§ How to complete this task: Below is a listing from which only part is wanted; return exactly the lines from the one with "Adjust the Sharpening Amount slider" up to and including the one with "The image size is (603, 430).".

§ Dataset content:

>>

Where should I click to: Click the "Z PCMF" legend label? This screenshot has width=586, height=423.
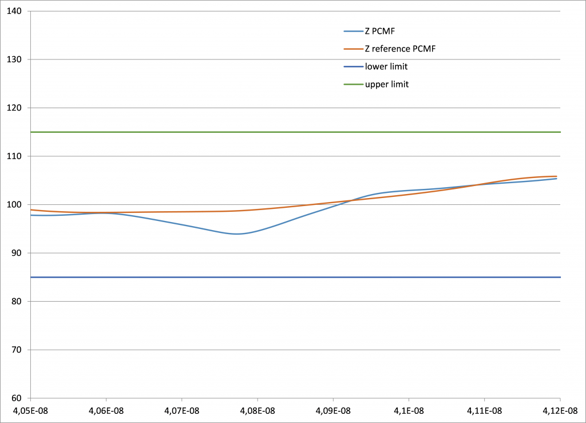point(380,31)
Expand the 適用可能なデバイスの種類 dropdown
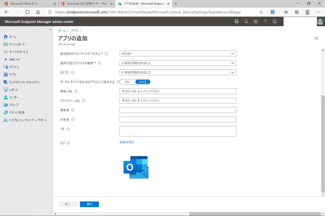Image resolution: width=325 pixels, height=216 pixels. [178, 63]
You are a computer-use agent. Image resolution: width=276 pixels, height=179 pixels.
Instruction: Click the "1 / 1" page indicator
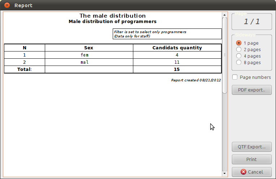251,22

<<
>>

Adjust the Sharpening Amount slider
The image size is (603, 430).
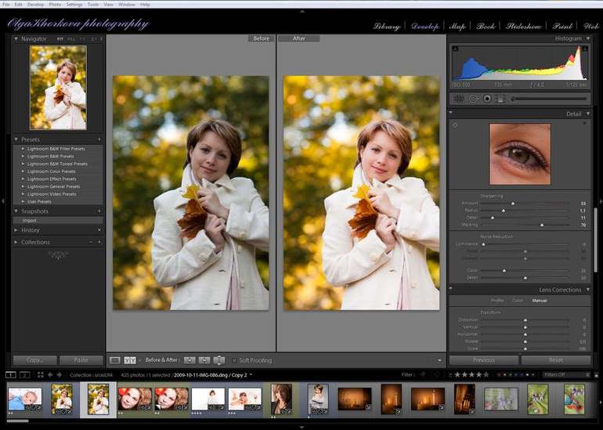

<<

§ Output of the task:
Adjust the Sharpening Amount slider
The image size is (603, 430).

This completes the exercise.